This query is concerned around dual-boot (multi boot) system, where I want to create dual-boot system, created separately on two different logical partitions, that are part of the same primary partition (I mean, a primary partition with two logical drives).
 Kindly, suggest me my first query with priority, as what is the correct procedure of creating partitions in Windows XP, as per primary, secondary and logical partitions.

thanking you

Greetings Sumazu,

I am happy to help when I can. I am glad to hear that my knowledge has helped you. As for resizing partitions, yes you can resize or merge partitions,but usually the second partition must be unused or blank. What I mean is, if you want to extend a partition (make it larger), the area to extend it to must unused or unallocated. If there is no unallocated area that is contiguous (yes you are correct it must be so), then you can still shrink the volumes.

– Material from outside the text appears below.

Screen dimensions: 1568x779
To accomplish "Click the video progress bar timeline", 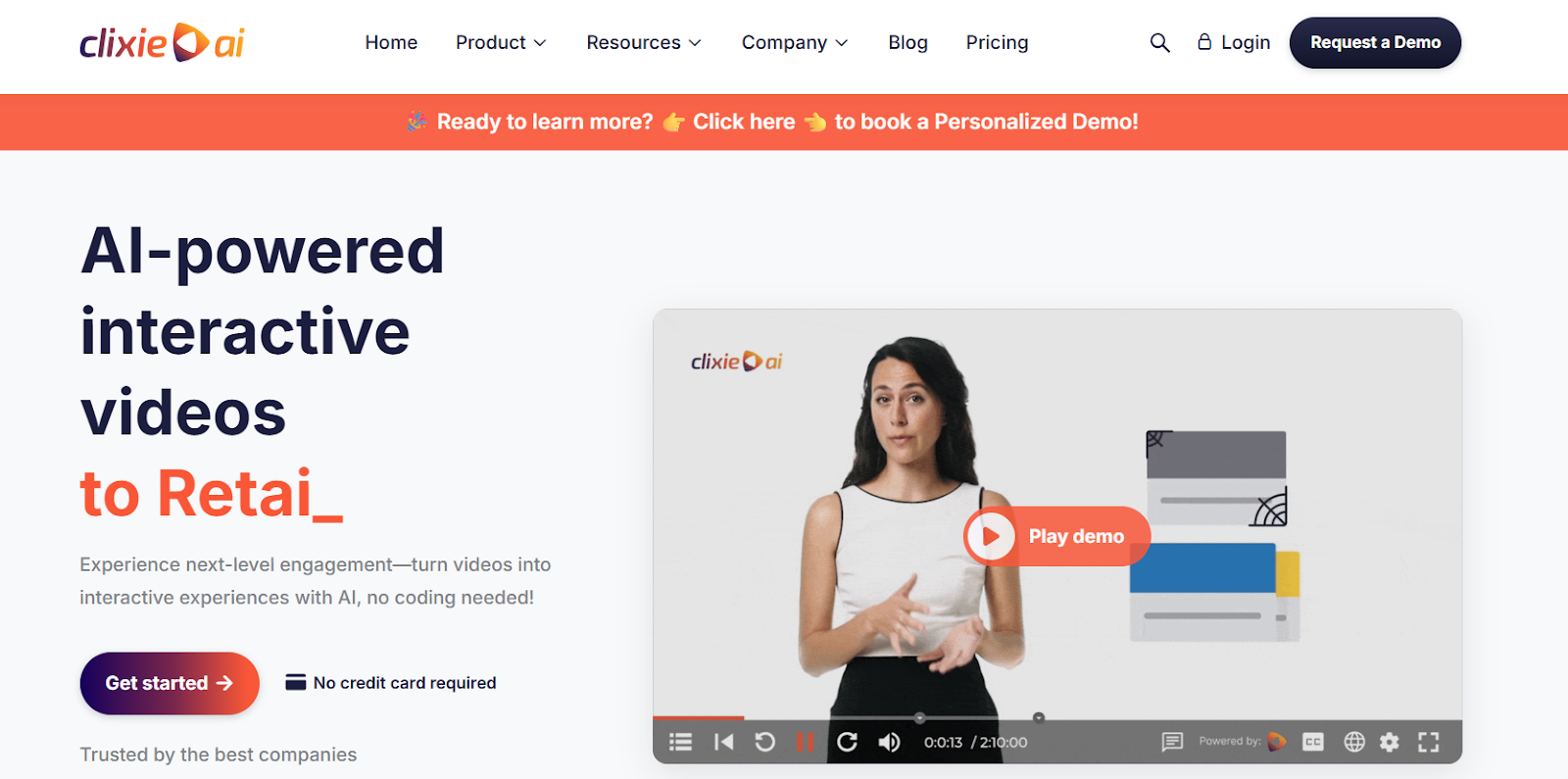I will 1057,718.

Shrinking a volume/partition is possible as long as there is unused space in the partition. For example, if you have two partitions that take up an entire hard drive, and you want to increase the space of the first partition, there is no room at the moment, so room must be made by shrinking the second partition (if it has free space), then you will have a section of the drive that is unallocated. Then, you can use that unused space to extend the first partition making it larger. WindowsXP does not do some of these complicated types of manipulation of partitions and requires use of a third party program such as PartitionWizard (you don’t have to use this, it is just one suggestion). Here is a page that explains how to extend a partition (make it larger) with diagrams and how it would look using this program (the Home Version is free). It should help how to picture partitions on a drive as well (I like to say they are like boxes within boxes or drawers that hold things):

If you are creating partitions on a hard disk that is empty for using with WindowsXP, the easiest way to create partitions is to use the built-in partition manager that the WindowsXP installation disc boots up into (white text on a blue background). It will show you the detected drives and ask you which partition to install WindowsXP onto. You can create partitions by simply following the onscreen instructions. For example, when it asks how large you want the first partition to be (a Primary partition), it will  show 500000MB for a 500GB drive. Simply change the amount of space you wish to allocate for the partition to 250000MB for example, if you want to create a partition that is about half of the entire hard drive. Then you can use the partition manager to continue to create the second partition, or more if you wish.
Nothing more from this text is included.